▶ [Goal of the exercise]: From the entries below, copy every line that contains the word "community".

[start of Working data]

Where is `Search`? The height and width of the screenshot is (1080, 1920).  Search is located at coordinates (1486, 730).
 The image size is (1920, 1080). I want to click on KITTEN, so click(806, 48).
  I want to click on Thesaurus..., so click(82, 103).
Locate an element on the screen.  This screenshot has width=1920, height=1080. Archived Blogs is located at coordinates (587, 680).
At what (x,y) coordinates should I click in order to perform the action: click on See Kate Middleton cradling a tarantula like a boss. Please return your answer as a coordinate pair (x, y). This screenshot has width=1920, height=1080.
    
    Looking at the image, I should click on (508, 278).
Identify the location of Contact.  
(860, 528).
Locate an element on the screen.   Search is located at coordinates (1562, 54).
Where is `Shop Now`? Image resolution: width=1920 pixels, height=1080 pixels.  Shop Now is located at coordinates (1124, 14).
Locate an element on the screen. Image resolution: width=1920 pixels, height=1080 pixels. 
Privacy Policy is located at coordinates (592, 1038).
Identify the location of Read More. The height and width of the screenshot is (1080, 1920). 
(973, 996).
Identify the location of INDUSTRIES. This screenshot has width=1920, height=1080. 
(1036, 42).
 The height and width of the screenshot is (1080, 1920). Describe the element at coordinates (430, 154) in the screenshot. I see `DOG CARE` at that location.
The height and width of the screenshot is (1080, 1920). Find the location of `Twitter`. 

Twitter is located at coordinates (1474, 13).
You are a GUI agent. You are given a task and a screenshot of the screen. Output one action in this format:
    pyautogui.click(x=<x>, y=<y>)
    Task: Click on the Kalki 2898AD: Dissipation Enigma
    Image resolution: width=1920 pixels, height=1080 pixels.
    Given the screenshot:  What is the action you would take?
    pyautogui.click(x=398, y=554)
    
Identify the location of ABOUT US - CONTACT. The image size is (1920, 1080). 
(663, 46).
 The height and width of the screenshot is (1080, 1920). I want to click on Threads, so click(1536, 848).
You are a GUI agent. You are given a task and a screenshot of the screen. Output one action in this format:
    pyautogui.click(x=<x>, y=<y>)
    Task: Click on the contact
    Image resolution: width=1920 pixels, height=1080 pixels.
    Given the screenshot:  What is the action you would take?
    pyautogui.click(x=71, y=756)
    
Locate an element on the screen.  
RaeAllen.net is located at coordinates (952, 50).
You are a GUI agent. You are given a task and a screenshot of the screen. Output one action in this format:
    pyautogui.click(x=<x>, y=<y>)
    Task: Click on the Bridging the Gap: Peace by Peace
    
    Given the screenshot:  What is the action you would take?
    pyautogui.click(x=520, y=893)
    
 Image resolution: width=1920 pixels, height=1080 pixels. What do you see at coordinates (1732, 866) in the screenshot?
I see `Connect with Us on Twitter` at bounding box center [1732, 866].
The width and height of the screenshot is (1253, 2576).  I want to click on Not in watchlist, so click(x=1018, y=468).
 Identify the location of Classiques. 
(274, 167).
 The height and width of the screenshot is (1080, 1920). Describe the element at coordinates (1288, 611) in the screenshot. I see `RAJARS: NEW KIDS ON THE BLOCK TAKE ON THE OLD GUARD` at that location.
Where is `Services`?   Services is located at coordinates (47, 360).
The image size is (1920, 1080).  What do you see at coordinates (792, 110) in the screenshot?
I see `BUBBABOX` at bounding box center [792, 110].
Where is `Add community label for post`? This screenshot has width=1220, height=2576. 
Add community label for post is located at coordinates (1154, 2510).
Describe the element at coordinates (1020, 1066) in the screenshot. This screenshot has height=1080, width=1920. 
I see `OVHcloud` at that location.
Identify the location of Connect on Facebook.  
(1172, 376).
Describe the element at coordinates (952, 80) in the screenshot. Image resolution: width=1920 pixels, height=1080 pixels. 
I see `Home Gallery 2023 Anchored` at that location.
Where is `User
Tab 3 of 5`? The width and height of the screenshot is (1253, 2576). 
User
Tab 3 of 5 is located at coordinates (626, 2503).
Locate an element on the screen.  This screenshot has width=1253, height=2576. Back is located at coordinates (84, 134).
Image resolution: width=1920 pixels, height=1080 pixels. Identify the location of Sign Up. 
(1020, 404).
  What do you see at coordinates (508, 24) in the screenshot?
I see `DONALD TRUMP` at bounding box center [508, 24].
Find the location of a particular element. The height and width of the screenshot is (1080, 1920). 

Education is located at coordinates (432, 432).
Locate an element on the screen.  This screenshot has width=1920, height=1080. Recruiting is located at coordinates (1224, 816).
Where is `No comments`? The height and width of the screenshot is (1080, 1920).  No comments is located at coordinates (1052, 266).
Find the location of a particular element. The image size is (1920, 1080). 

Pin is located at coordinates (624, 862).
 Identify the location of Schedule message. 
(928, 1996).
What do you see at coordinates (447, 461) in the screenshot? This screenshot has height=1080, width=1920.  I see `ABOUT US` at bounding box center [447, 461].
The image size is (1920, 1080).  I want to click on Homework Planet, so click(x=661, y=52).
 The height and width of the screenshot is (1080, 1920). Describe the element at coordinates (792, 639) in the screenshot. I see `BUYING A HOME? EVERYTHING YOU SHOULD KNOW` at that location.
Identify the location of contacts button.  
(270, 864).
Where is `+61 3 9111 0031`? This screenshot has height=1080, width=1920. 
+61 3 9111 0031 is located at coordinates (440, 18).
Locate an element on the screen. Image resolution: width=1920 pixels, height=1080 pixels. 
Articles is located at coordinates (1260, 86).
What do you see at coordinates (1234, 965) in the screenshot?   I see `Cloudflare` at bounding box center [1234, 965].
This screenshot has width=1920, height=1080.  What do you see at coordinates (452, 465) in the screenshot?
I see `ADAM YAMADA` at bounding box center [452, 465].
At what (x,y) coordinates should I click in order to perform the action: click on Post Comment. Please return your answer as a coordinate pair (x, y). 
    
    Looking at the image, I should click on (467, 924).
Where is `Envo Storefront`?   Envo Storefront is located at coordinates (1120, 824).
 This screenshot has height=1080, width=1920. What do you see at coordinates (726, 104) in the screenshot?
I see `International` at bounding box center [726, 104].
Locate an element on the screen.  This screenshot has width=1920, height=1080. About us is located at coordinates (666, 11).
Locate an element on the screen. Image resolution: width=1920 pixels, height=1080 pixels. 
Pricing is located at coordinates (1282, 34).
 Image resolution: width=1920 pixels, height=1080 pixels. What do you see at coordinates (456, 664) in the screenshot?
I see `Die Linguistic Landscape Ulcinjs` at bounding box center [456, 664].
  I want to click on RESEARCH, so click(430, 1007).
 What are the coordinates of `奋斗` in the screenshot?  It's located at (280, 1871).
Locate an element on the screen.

[end of Working data]

▶ [Full solution]:
Where is `Add community label for post`? This screenshot has width=1220, height=2576. 
Add community label for post is located at coordinates (1154, 2510).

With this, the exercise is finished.